Hikikomori (Warande Houten Zaal - 12.12.2007)
Een tijdje geleden haalde ik een roman aan van de populaire Japanse auteur Harika Murakami (Spoetnikliefde). In diens romans trekken de hoofdpersonages zich dikwijls terug in eenzame beslotenheid, omdat het veiliger is om rustig op je kamer te blijven zitten dan om de confrontatie met de buitenwereld aan te gaan. Dit kluizenaarsfenomeen is blijkbaar tegenwoordig erg in zwang bij Japanse jongeren en wordt 'hikikomori' genoemd.
Rond dit thema maakte Thomas Devens een solo-dansvoorstelling. In een open en kale ruimte, aan twee zijden begrensd door een paar rijen toeschouwers en door twee TV-schermen, wordt Devens geconfronteerd met afwissellende kleurpatronen op de schermen. In een aanvankelijk geluidloze omgeving is enkel de ademhaling van Devens te horen en het knisperen van diens kledij. De beelden van de TV-schermen verliezen hun kleur en verworden tot static. Dan treedt het geluidsdecor (van de hand van Paul Devens) in werking. Experimentele muziek met een drone-achtige signatuur vult de ruimte en nodigt de danser uit tot een nieuwe interactie. Voor een eenzame danser is geen hikikomori mogelijk. Hij moet willens nillens reageren op externe impulsen totdat de muziek opnieuw uitsterft en de danser wederom op zichzelf aangewezen is.
Ik heb altijd een voorkeur gehad voor dit soort van 'kleine' dansproducties die zich buiten de grote schouwburg voltrekken.
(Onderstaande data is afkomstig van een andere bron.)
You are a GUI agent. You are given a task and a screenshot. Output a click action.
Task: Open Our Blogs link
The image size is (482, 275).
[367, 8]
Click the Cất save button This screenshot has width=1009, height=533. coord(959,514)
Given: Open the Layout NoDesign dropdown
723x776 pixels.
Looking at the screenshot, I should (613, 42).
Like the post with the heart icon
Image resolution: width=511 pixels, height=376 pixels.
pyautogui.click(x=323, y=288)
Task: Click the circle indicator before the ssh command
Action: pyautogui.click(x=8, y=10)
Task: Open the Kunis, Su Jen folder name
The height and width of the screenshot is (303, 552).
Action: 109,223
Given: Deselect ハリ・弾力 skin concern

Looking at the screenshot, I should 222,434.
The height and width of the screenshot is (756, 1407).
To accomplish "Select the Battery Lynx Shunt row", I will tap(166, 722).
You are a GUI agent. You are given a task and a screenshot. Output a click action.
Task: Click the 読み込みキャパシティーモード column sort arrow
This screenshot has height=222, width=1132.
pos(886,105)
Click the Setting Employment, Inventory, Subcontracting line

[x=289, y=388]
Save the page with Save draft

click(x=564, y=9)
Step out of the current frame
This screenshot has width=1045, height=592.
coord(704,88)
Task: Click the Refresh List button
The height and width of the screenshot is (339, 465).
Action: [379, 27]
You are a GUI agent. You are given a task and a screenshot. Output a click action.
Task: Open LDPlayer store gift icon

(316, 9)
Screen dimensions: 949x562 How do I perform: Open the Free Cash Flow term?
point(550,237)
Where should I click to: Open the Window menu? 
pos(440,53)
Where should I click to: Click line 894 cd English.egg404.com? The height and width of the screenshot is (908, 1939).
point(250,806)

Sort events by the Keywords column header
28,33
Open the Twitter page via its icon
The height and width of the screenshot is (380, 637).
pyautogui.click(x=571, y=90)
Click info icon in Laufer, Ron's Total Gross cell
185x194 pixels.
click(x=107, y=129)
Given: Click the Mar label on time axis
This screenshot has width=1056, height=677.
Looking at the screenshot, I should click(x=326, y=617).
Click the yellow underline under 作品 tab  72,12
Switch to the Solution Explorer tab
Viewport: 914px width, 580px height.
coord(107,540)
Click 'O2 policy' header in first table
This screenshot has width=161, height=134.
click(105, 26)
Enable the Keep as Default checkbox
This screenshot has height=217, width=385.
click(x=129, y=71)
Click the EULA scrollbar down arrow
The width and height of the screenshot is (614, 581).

In de schouwburg zit de kijker in het comfort en in de anonimiteit van zijn stoel, maar op kleine locaties is er een veel directere interactie met het gebeuren. Hetzelfde gold voor deze productie. Een uitgelezen publiek van amper 50 mensen (een bewuste keuze, want de voorstelling was uitverkocht !) zat er met zijn neus letterlijk bovenop. Het maakt de kijker tot een betrokken partij.
Over het werk van Thomas Devens : "Thomas Devens wil zijn danstaal kunnen tonen in het tempo/tumult van deze tijd. Hij plaatst onrust naast rust, zo sterk dat de verstilling haast parallel loopt met het tumult. Hij wil vanuit de indrukken die hij opdoet in deze maatschappij komen tot een abstracte danstaal die hieruit wel ontleend is, maar er tegelijk volledig van vervreemd is. Door zijn bewegingstaal in een heel expliciete ruimteconfrontatie te plaatsen creëert hij dynamische dansvoorstellingen, waarin de realiteit van de situatie en de fantasie die erin ontstaat door elkaar kunnen lopen. Hierbinnen geeft hij het publiek de vrijheid om zich mee in de ruimte van de voorstelling te (ver)plaatsen, en hoopt hij de toeschouwer mee te trekken in deze meander van het reële en de fantasie."